Purification and characterization of an N-acetyllactosamine-specific lectin from larvae of a moth, Phalera flavescens.

A lectin (Phalera flavescens agglutinin, PFA) of a moth (P. flavescens) has been isolated from hemolymph by DEAE-Toyopearl followed by Cellulofine GCL-1000 chromatography. On size-exclusion chromatography, PFA showed a molecular mass of about 74 kDa, and on sodium dodecyl sulfate-polyacrylamide gel electrophoresis it was separated into two different subunits, glycosylated 18-kDa and unglycosylated 17-kDa subunits, suggesting that PFA occurs as a heterotetrameric protein.
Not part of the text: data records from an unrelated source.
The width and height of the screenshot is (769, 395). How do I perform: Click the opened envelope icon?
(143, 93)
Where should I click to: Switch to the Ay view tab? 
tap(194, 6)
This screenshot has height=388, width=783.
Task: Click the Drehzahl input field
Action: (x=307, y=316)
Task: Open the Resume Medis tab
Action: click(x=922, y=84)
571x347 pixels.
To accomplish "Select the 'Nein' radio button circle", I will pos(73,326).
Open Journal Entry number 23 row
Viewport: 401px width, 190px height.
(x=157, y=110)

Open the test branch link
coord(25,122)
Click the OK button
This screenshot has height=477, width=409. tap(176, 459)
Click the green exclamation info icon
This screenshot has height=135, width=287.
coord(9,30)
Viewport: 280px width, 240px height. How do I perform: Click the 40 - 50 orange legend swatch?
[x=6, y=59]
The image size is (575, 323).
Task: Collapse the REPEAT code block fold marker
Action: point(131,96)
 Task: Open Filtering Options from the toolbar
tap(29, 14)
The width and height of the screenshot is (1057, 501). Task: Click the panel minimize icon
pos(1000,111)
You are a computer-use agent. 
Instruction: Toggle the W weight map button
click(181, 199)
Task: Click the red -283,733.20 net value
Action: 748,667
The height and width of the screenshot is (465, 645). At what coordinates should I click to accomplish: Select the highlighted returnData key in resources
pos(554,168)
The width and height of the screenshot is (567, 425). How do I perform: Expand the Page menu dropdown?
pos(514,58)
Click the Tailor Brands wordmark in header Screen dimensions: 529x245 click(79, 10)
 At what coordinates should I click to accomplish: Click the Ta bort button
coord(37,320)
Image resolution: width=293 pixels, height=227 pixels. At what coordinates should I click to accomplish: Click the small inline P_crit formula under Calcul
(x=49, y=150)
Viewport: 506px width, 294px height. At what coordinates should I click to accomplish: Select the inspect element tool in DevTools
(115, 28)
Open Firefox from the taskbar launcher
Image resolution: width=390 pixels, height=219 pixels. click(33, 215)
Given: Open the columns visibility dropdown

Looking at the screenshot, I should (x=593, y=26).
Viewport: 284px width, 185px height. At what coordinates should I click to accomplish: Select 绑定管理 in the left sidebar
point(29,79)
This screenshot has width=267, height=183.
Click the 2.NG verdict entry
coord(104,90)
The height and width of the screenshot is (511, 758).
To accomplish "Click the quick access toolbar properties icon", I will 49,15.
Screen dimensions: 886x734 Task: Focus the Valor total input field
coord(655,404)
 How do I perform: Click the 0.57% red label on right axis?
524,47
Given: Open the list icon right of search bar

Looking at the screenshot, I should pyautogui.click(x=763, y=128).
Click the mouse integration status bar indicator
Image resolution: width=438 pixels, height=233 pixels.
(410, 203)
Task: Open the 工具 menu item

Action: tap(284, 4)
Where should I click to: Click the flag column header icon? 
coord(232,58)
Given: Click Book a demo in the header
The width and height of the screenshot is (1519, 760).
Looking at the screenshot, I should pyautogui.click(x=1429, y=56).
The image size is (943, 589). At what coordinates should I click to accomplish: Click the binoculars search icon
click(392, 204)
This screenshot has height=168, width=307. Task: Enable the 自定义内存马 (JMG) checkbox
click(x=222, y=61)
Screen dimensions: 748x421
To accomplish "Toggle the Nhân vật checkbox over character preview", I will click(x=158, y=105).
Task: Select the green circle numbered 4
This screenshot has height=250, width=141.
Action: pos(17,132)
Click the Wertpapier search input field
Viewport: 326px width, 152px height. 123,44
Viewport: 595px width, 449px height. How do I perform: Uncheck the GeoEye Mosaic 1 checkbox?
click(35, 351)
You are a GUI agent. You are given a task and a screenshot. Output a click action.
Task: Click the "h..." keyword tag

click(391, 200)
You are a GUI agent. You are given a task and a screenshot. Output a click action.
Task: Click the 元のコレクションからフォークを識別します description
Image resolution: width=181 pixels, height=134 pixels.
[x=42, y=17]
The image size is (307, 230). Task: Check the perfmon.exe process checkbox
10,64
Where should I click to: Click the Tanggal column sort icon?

N-Acetyllactosamine and laminin inhibited the hemagglutinating activity of PFA. Studies involving Synsorbs showed that PFA interacts with the Gal beta 1-->4GlcNAc group and that nonsubstituted hydroxyl groups at the C-2 and C-4 positions of the galactose residue were essential for interaction with PFA, whereas substitution at the C-3 position of the galactose did not inhibit the interaction between PFA and sugar chains associated with N-acetyllactosamine. PFA is not mitogenic for native or desialylated mouse thymocytes or splenocytes.